With its brilliant color, dramatic luminosity, and simplified forms, Red Hills, Lake George characterizes the Stieglitz circle’s distinctive approach to landscape painting. Within O'Keeffe's oeuvre, this is a transitional work, presaging the stark drama of her New Mexico landscapes, while also paying homage to her earlier experiences out West and at Lake George.
O'Keeffe often allowed memory-images to emerge years later, recombining and reinterpreting them in a fully realized composition. Her memories of her years teaching in Texas, as well as a brief but memorable trip to New Mexico in 1917 seem to have informed this striking composition. O'Keeffe had recently been reminded of the stark beauty of the West by the recollections of Rebecca and Paul Strand, who had traveled to Taos, New Mexico, in the summer of 1926, as well as by her friendship with Mabel Dodge Luhan, an art patron and writer who had established a residence there.

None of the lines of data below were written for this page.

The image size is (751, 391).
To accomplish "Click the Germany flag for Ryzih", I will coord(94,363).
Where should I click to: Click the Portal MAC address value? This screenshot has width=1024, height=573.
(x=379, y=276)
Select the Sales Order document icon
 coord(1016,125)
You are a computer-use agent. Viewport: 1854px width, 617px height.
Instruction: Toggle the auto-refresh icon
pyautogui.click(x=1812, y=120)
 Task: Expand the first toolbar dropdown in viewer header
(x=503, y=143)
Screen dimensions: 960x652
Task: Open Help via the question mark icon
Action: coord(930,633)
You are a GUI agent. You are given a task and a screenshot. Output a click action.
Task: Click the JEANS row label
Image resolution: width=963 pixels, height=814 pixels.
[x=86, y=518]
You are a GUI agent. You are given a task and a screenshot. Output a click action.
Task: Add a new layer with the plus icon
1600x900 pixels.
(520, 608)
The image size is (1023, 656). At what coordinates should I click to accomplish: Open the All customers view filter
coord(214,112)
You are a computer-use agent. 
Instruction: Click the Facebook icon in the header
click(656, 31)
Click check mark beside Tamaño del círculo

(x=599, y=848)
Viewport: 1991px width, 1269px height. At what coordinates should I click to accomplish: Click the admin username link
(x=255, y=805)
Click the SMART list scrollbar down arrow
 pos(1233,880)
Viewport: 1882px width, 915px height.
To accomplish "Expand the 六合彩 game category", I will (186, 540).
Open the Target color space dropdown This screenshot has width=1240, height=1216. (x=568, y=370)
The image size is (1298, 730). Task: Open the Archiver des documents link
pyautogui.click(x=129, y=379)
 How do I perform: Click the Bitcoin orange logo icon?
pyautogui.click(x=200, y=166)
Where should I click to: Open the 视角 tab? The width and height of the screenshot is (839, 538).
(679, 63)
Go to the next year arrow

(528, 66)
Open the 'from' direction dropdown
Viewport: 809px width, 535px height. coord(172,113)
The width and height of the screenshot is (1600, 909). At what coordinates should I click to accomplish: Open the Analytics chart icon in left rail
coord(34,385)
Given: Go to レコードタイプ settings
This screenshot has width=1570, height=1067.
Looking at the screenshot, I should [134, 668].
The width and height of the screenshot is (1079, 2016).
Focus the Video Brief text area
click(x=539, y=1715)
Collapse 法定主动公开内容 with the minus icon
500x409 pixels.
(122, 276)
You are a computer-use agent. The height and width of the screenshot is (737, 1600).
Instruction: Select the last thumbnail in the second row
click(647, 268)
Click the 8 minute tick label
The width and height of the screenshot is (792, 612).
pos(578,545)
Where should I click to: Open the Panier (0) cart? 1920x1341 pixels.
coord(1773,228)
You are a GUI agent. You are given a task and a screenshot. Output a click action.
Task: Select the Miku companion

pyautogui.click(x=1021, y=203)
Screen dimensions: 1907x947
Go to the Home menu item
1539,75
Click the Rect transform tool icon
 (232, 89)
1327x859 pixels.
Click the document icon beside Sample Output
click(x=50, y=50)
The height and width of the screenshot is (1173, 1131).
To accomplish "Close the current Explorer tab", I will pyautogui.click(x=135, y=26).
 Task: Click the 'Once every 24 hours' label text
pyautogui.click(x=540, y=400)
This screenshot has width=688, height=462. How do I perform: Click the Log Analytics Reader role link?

The stunning red in this painting seems also to reflect her memories of autumn sunsets at Lake George. The deep burning color of the mountains from which the sun radiates in concentric circles vividly reveals O’Keeffe’s profound responses to her natural surroundings. Red Hills, Lake George also reflects O'Keeffe's knowledge and careful study of Kandinsky's treatise On the Spiritual in Art. Her experiments with symbolism would have made her receptive to Kandinksy's theories; his ideas on color and form, and their symbolic and spiritual meanings were integrated into her own set of beliefs. In many ways, Red Hills, Lake George almost appears to be a tribute to Kandinsky. The red plain in the foreground appears solid and limitless, recalling Kandinsky's belief that red has a powerful strength and glowing character. The brilliant color is confined, while, conversely, the rainbow-hued sun radiates outward in soft, concentric waves of yellow, blue, and shades of lilac detailed with supple brushwork; however, the sun burns most intensely at its core of white, Kandinsky's color of joy and purity. The white core also functions as a moment of stillness and silence in the midst of the radiating colors. Red Hills, Lake George reveals O’Keeffe’s fascination with the relationships between the elements of nature she observed.
In 1926, the year before Red Hills, Lake George was painted, Duncan Phillips had already listed O'Keeffe among a group of visionary artists who "have had one aim in common—to link modernity to the infinite by their command of rhythm and by their inventions of new or revitalized instruments of plastic expression." In Phillips's estimate, O’Keeffe joined in the search for underlying mystical qualities which the early American modernists believed dwelled in nature, and, as they did, explored landscape imagery as a vehicle for self-expression.